**Task instructions:** Wherever a line in the data holds the word "computer", pull that line out.

**Available data:**

-- Opening Marker --

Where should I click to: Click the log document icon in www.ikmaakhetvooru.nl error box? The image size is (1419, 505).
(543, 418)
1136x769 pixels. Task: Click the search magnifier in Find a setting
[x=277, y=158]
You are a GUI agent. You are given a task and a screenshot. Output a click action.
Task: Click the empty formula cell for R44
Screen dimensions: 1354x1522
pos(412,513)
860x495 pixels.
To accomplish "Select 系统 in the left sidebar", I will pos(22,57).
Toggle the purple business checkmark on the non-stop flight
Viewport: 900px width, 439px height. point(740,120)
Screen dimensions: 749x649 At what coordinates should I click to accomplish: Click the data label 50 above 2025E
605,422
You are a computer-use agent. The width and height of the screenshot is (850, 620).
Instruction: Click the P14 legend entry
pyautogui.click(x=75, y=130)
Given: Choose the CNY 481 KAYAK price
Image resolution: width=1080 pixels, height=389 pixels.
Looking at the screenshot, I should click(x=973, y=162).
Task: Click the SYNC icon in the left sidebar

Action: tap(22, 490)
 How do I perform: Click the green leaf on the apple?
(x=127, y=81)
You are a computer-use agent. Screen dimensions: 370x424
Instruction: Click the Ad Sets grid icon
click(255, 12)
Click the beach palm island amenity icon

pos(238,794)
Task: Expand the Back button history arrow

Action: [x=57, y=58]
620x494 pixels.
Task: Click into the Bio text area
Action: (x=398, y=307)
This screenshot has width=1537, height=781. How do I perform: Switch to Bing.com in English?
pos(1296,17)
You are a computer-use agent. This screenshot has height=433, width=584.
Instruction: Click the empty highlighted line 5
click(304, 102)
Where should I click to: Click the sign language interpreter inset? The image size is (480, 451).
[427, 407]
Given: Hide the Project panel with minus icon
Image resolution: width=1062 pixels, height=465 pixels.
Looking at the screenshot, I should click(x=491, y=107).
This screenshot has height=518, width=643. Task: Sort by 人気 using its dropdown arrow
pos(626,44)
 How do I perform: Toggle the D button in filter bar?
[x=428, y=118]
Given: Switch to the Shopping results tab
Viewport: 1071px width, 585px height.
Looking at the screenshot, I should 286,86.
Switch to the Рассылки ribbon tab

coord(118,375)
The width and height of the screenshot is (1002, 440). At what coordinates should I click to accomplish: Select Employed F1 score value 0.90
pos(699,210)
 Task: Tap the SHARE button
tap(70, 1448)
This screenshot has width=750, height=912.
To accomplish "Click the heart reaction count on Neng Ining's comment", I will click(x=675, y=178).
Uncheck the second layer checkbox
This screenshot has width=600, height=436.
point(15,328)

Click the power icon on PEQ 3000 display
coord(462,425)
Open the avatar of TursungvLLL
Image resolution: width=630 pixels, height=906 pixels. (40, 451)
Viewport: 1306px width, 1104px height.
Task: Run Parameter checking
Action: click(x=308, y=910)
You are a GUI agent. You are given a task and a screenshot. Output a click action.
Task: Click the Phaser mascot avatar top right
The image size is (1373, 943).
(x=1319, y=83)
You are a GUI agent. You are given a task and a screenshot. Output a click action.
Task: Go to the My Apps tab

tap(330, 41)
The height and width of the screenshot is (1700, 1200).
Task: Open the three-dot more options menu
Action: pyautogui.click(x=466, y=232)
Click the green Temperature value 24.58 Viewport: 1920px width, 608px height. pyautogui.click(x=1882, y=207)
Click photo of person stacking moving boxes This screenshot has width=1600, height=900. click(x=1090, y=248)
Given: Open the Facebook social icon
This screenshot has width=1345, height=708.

-- Closing Marker --

**Exercise solution:**
You are a computer-use agent. The width and height of the screenshot is (850, 620).
You are a computer-use agent. Screen dimensions: 370x424
You are a computer-use agent. This screenshot has height=433, width=584.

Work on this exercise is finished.